What is expected>
Restate the records that follow. Every word must match.

Given entries>
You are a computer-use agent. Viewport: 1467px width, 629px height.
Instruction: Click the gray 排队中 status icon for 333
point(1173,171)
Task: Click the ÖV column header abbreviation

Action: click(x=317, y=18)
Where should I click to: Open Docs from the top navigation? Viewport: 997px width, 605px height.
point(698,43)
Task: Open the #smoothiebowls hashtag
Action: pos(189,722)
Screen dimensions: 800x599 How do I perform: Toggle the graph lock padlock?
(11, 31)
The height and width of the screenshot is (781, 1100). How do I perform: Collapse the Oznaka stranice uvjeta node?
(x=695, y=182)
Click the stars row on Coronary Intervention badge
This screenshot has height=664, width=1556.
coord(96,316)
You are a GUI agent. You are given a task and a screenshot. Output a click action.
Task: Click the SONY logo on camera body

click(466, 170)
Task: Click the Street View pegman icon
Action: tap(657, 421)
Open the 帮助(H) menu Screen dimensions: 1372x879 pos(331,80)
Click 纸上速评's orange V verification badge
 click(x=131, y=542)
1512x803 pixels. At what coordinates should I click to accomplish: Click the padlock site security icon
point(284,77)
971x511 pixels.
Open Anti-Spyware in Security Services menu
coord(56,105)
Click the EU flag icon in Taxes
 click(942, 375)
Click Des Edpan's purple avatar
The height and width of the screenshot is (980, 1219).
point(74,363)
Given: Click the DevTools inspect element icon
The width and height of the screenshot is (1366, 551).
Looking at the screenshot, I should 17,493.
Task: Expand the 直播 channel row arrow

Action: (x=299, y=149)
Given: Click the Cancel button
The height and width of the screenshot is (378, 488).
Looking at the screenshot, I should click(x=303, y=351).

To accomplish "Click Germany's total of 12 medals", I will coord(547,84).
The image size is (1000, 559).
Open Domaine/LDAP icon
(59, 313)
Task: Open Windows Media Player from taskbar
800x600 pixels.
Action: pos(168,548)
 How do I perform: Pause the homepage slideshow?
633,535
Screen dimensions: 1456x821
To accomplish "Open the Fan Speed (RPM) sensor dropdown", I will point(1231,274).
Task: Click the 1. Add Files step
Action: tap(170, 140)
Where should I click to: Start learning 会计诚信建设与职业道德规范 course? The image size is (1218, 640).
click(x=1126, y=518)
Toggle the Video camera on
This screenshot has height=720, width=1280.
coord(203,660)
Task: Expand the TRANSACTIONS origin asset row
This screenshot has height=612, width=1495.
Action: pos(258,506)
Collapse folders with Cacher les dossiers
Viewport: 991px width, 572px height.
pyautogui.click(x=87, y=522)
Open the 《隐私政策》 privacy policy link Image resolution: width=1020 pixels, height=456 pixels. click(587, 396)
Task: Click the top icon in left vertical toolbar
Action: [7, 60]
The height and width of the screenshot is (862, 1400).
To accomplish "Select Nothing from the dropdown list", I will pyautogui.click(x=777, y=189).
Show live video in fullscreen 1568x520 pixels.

Answer section>
You are a computer-use agent. Viewport: 1467px width, 629px height.
Instruction: Click the gray 排队中 status icon for 333
point(1173,171)
Task: Click the ÖV column header abbreviation

Action: click(x=317, y=18)
Where should I click to: Open Docs from the top navigation? Viewport: 997px width, 605px height.
point(698,43)
Task: Open the #smoothiebowls hashtag
Action: pos(189,722)
Screen dimensions: 800x599 How do I perform: Toggle the graph lock padlock?
(11, 31)
The height and width of the screenshot is (781, 1100). How do I perform: Collapse the Oznaka stranice uvjeta node?
(x=695, y=182)
Click the stars row on Coronary Intervention badge
This screenshot has height=664, width=1556.
coord(96,316)
You are a GUI agent. You are given a task and a screenshot. Output a click action.
Task: Click the SONY logo on camera body

click(466, 170)
Task: Click the Street View pegman icon
Action: tap(657, 421)
Open the 帮助(H) menu Screen dimensions: 1372x879 pos(331,80)
Click 纸上速评's orange V verification badge
 click(x=131, y=542)
1512x803 pixels. At what coordinates should I click to accomplish: Click the padlock site security icon
point(284,77)
971x511 pixels.
Open Anti-Spyware in Security Services menu
coord(56,105)
Click the EU flag icon in Taxes
 click(942, 375)
Click Des Edpan's purple avatar
The height and width of the screenshot is (980, 1219).
point(74,363)
Given: Click the DevTools inspect element icon
The width and height of the screenshot is (1366, 551).
Looking at the screenshot, I should 17,493.
Task: Expand the 直播 channel row arrow

Action: (x=299, y=149)
Given: Click the Cancel button
The height and width of the screenshot is (378, 488).
Looking at the screenshot, I should click(x=303, y=351).

To accomplish "Click Germany's total of 12 medals", I will coord(547,84).
The image size is (1000, 559).
Open Domaine/LDAP icon
(59, 313)
Task: Open Windows Media Player from taskbar
800x600 pixels.
Action: pos(168,548)
 How do I perform: Pause the homepage slideshow?
633,535
Screen dimensions: 1456x821
To accomplish "Open the Fan Speed (RPM) sensor dropdown", I will point(1231,274).
Task: Click the 1. Add Files step
Action: tap(170, 140)
Where should I click to: Start learning 会计诚信建设与职业道德规范 course? The image size is (1218, 640).
click(x=1126, y=518)
Toggle the Video camera on
This screenshot has height=720, width=1280.
coord(203,660)
Task: Expand the TRANSACTIONS origin asset row
This screenshot has height=612, width=1495.
Action: pos(258,506)
Collapse folders with Cacher les dossiers
Viewport: 991px width, 572px height.
pyautogui.click(x=87, y=522)
Open the 《隐私政策》 privacy policy link Image resolution: width=1020 pixels, height=456 pixels. click(587, 396)
Task: Click the top icon in left vertical toolbar
Action: [7, 60]
The height and width of the screenshot is (862, 1400).
To accomplish "Select Nothing from the dropdown list", I will pyautogui.click(x=777, y=189).
Show live video in fullscreen 1568x520 pixels.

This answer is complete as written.